● **SET PROBLEM**
Please write out, word for word, the part of the game purchase analysis below that begins with the words "## Heros of" and stops after the words "of 15 and 24.".

● **READING TEXT**
--*--

## Heros of Pymoli 
* The first conclusion is based on the gender demographics. The video game players are predominantly male, holding a percentage of 84% of players, overshadowing 14% of female players and nearly 2% of others.
* The second conslusion is regarding the age demographics, based on age groups from >10-40+ about 45% of players are between the age of 20-24 and the next largest group percentage is about 19% in the range of 15-19. The vast majority of players are between the ages of 15 and 24. 
* The final conclusion is for the purchase analysis. Regarding gender, females have a substantially higher average purchase per person meaning they are more likely to purchase items than males and others. Regarding age, the highest average purchase per person falls in the range of 35-39 and then >10. 

In [61]:
# Dependencies and Setup
import pandas as pd
import numpy as np

# File to Load
game_data = "Resources/purchase_data.csv"

# Read Purchasing File and store into Pandas data frame
game_data_pd = pd.read_csv(game_data)

In [62]:
game_data_pd.head()

Unnamed: 0,Purchase ID,SN,Age,Gender,Item ID,Item Name,Price
0,0,Lisim78,20,Male,108,"Extraction, Quickblade Of Trembling Hands",3.53
1,1,Lisovynya38,40,Male,143,Frenzied Scimitar,1.56
2,2,Ithergue48,24,Male,92,Final Critic,4.88
3,3,Chamassasya86,24,Male,100,Blindscythe,3.27
4,4,Iskosia90,23,Male,131,Fury,1.44


## Player Count

In [63]:
# Count number of unique SNs & print in summary table
total_players = len(game_data_pd['SN'].unique().tolist())
summary_players = pd.DataFrame({"Total Players": [total_players]})
summary_players

Unnamed: 0,Total Players
0,576


* Display the total number of players


## Purchasing Analysis (Total)

In [64]:
# find total number of unique items
un_items_count = len(game_data_pd["Item Name"].unique().tolist())
unique_items = pd.DataFrame({"Total Unique Items": [un_items_count]})

In [65]:
# find average price using mean calculation & round to 2 decimal places
avg_price = game_data_pd["Price"].mean()

--*--

● **PROVIDED MATERIAL**
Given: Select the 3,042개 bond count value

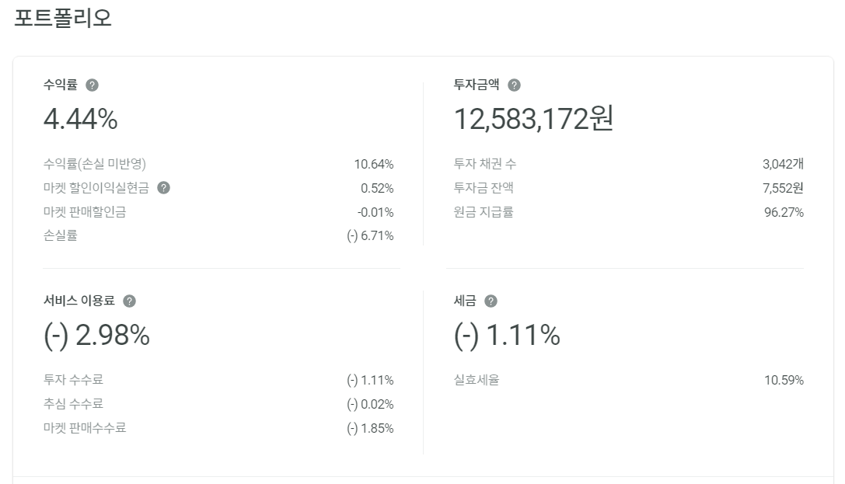Looking at the screenshot, I should pos(783,164).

--*--

● **WRITTEN ANSWER**
## Heros of Pymoli 
* The first conclusion is based on the gender demographics. The video game players are predominantly male, holding a percentage of 84% of players, overshadowing 14% of female players and nearly 2% of others.
* The second conslusion is regarding the age demographics, based on age groups from >10-40+ about 45% of players are between the age of 20-24 and the next largest group percentage is about 19% in the range of 15-19. The vast majority of players are between the ages of 15 and 24.